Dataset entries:
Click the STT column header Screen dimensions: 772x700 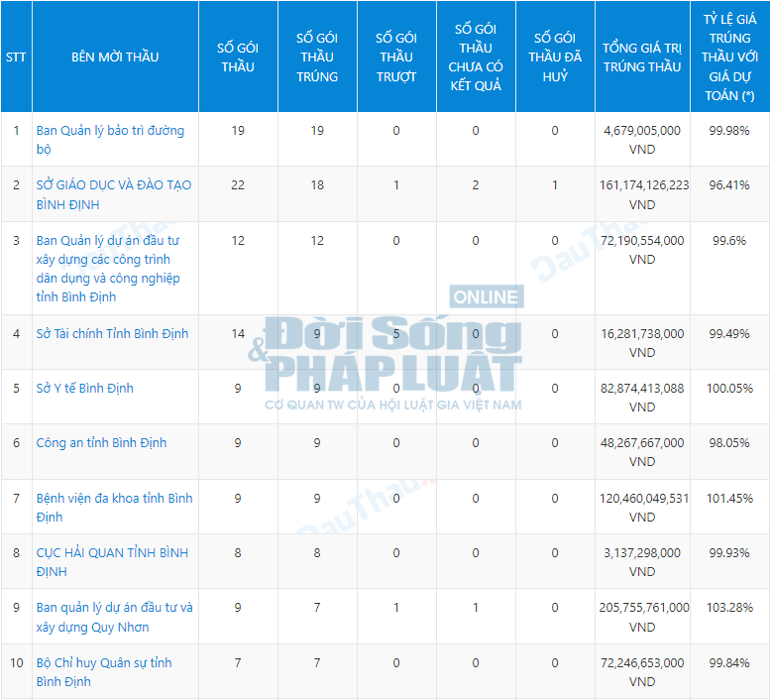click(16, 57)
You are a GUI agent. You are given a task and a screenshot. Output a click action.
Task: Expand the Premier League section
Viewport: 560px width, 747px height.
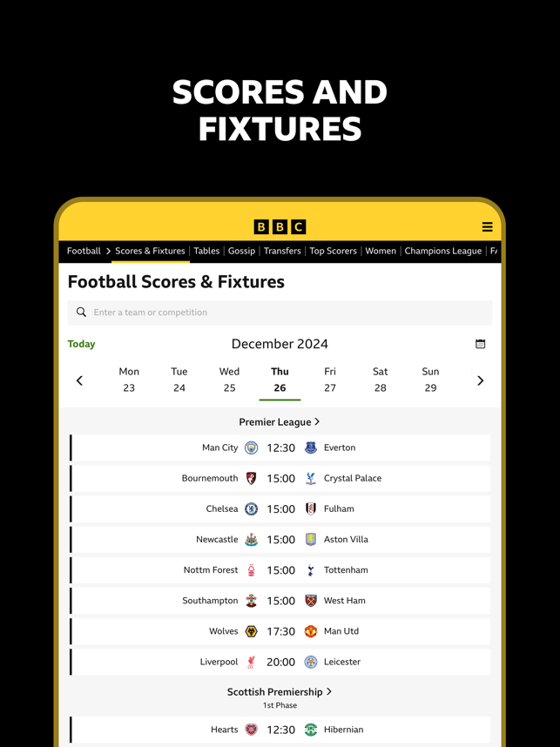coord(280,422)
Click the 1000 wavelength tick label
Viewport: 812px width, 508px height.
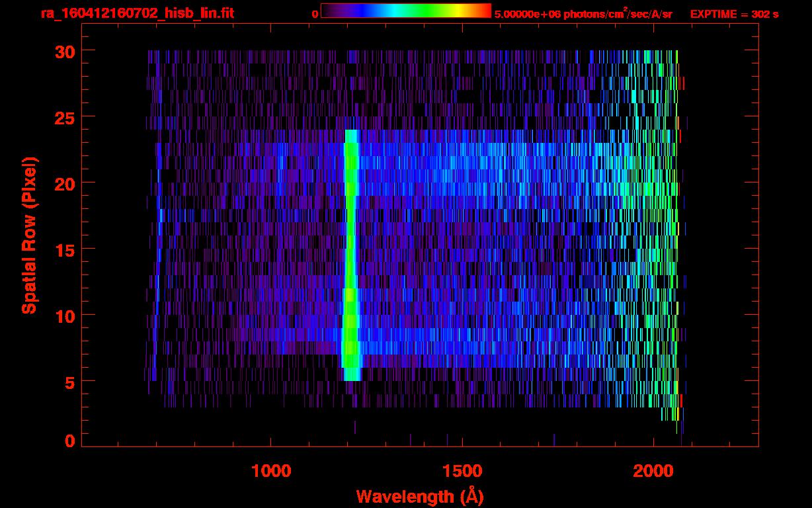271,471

==

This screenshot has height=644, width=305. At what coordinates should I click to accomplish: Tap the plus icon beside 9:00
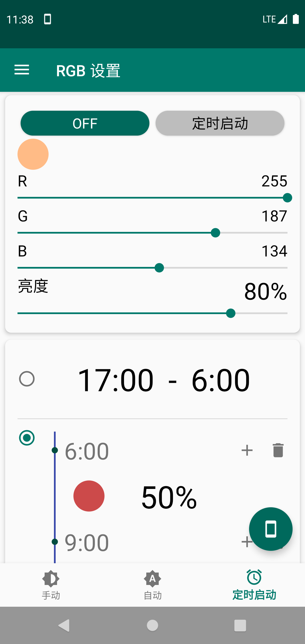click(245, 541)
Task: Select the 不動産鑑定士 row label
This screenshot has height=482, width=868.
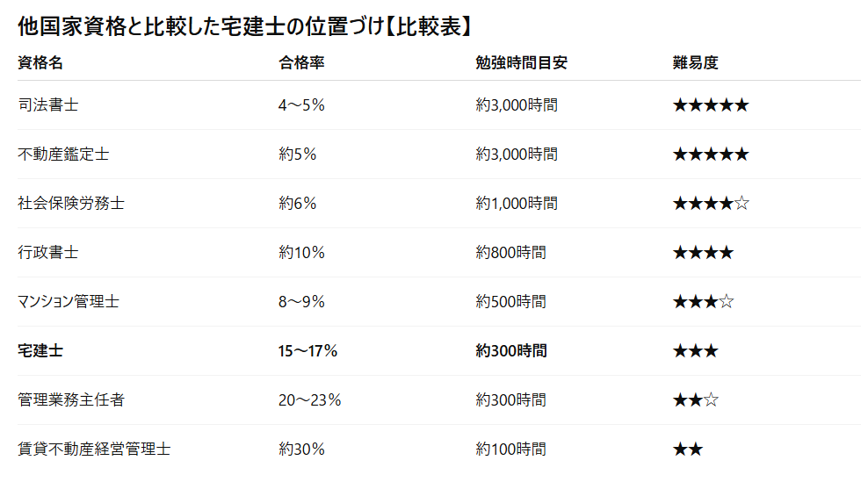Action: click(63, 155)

• [TASK DETAILS]:
Your whole answer should be one number, the count of lines in the records that hold "label".

• [ANSWER SPACE]:
2